Data for this exercise:
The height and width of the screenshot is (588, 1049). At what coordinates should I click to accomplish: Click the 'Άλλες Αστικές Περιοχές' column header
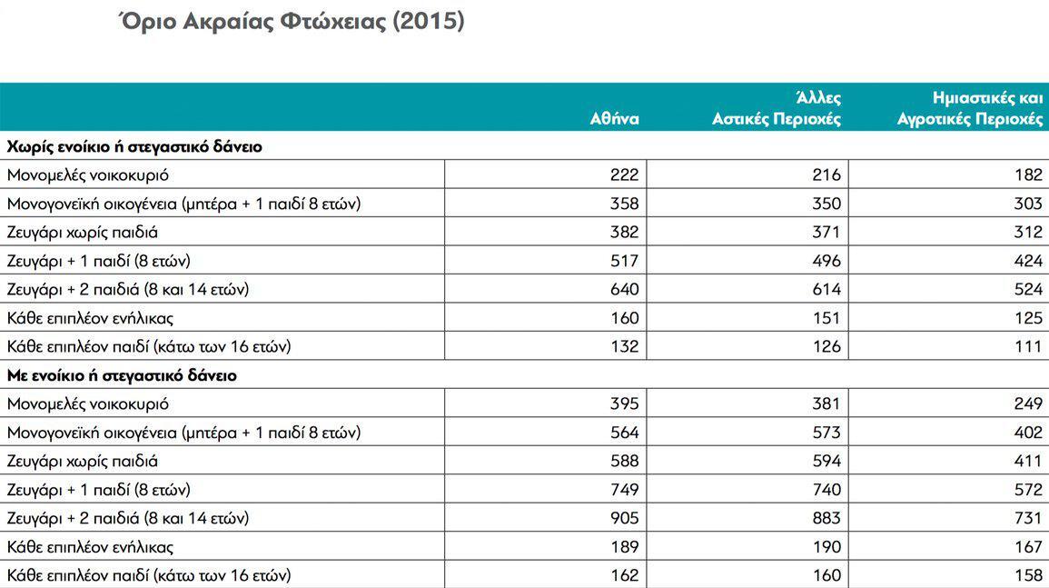pyautogui.click(x=776, y=109)
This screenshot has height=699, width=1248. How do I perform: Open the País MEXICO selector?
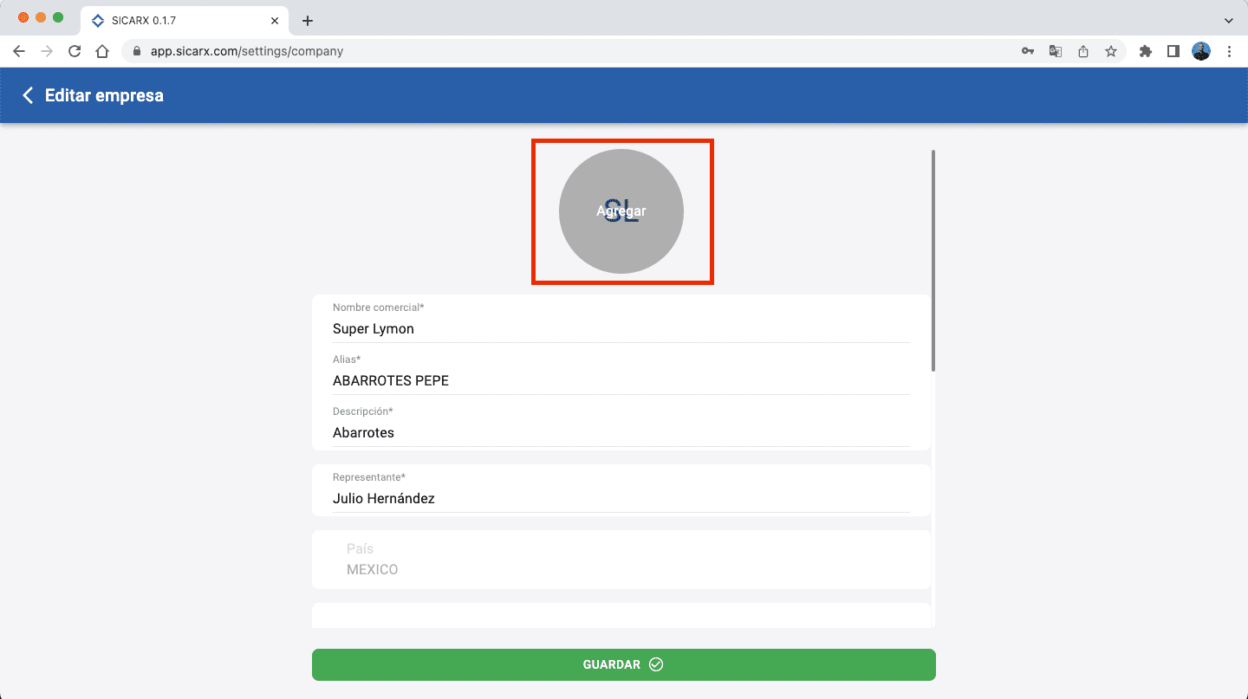click(x=621, y=560)
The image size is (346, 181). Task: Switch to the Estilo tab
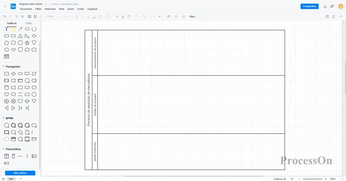pos(28,23)
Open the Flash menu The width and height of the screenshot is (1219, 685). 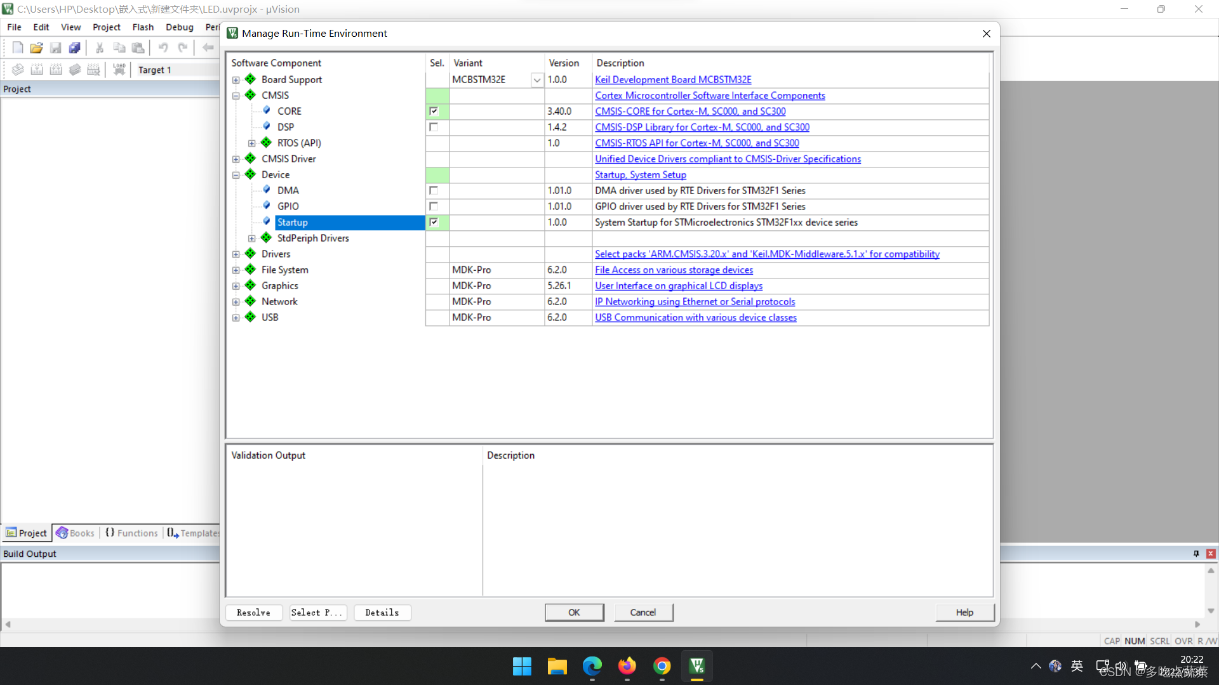pos(143,27)
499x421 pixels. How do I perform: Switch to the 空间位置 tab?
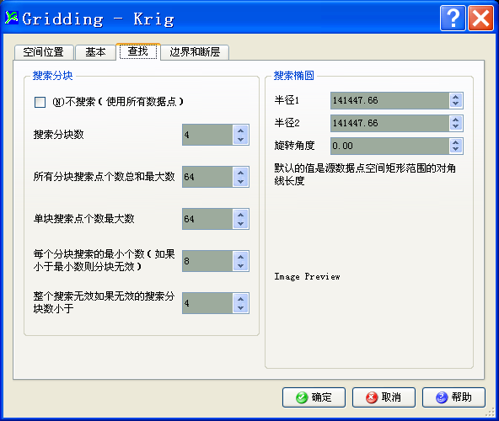44,52
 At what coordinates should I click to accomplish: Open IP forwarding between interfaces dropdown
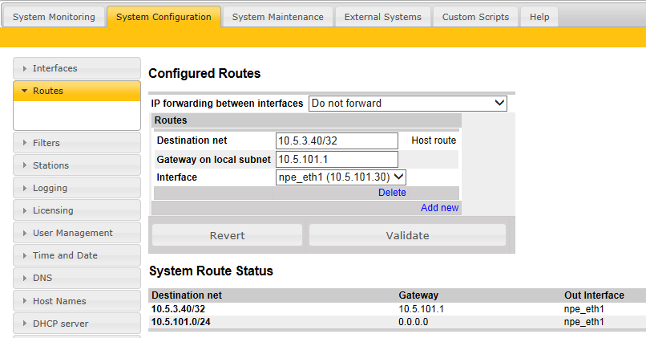pos(407,104)
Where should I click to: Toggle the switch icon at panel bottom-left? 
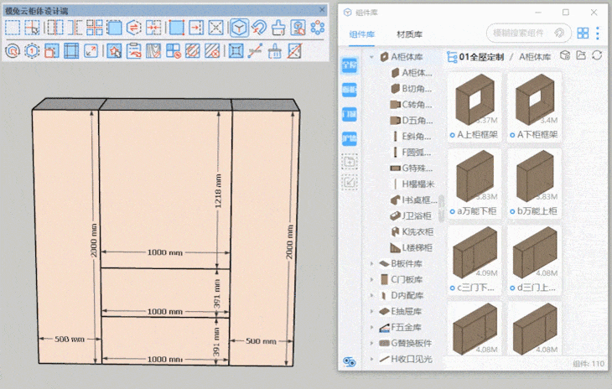click(x=350, y=362)
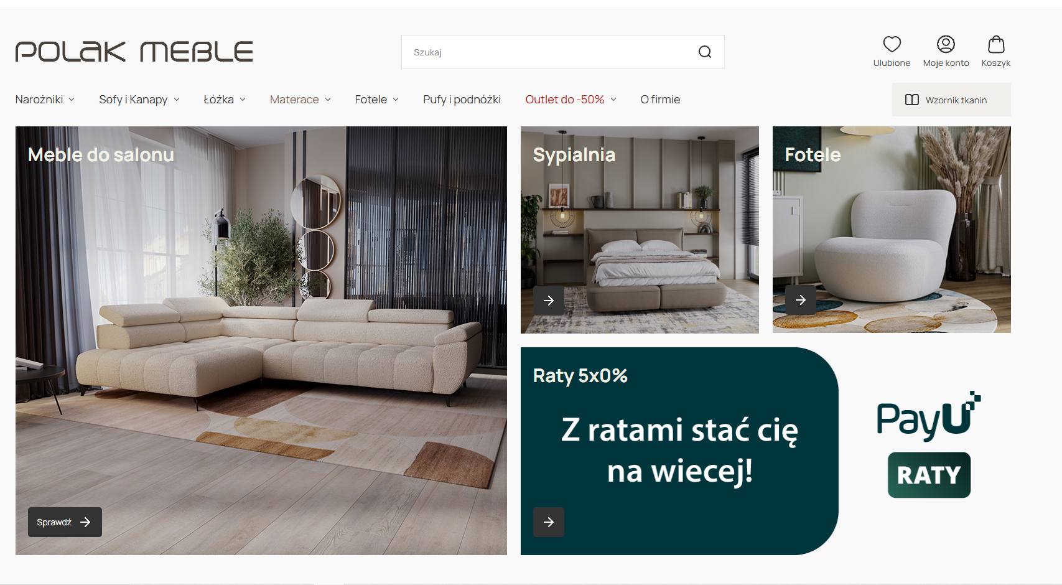Click the Polak Meble logo

(134, 52)
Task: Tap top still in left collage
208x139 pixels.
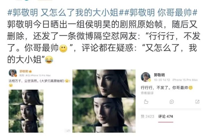Action: tap(26, 97)
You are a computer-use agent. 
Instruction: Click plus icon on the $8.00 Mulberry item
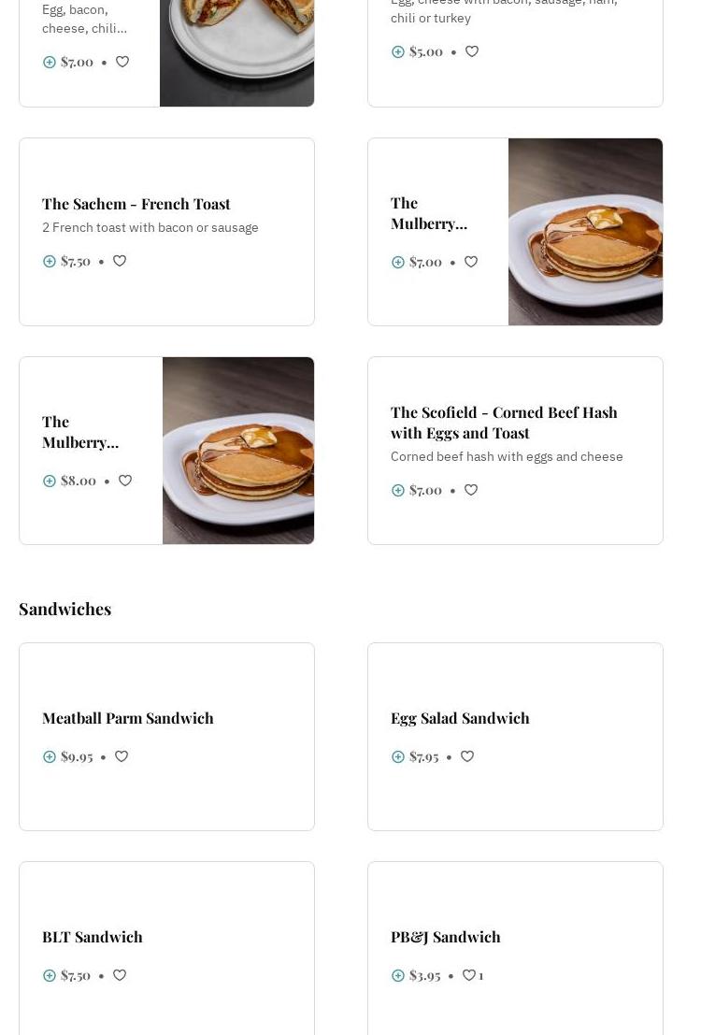[50, 482]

Problem to work on: Collect each line of the records that contains the word "perform", and copy those lines out in full.

Worked solution:
This screenshot has height=699, width=1248. How do I perform: Open the País MEXICO selector?
499x421 pixels. How do I perform: Switch to the 空间位置 tab?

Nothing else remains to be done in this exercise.